*Given records:*
BEGIN
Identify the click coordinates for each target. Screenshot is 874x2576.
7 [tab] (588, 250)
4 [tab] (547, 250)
END
BEGIN
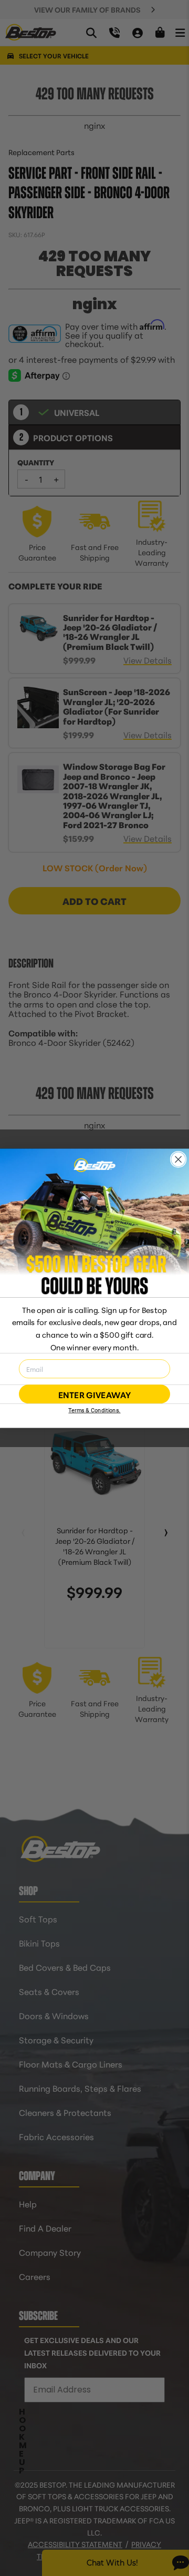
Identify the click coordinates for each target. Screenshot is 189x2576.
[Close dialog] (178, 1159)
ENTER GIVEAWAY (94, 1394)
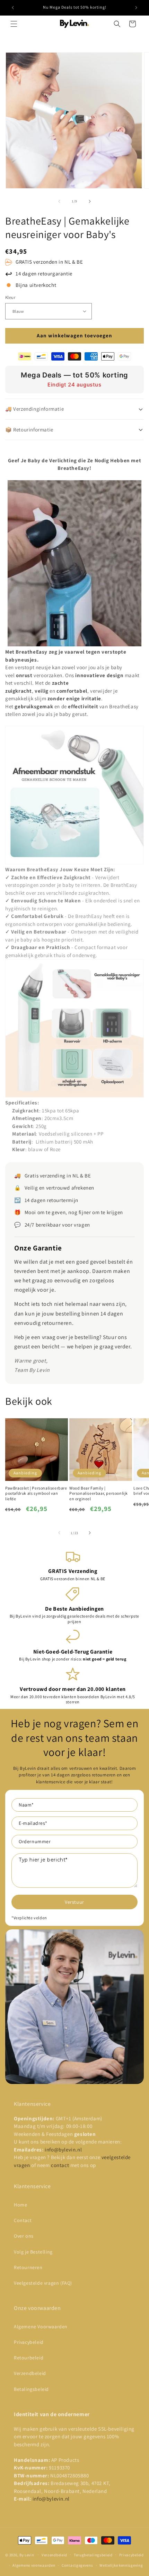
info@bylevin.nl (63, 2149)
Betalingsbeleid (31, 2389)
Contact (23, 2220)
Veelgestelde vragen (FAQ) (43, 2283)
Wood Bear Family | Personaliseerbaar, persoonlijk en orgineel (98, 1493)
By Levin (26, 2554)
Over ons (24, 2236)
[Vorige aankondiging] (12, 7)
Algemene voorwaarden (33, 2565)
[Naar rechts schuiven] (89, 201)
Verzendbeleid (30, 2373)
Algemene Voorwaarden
END
*Instructions for the task:* Filter the records above for the string "target" and copy each matching line.

*Solution to this exercise:*
Identify the click coordinates for each target. Screenshot is 874x2576.
Identify the click coordinates for each target. Screenshot is 189x2576.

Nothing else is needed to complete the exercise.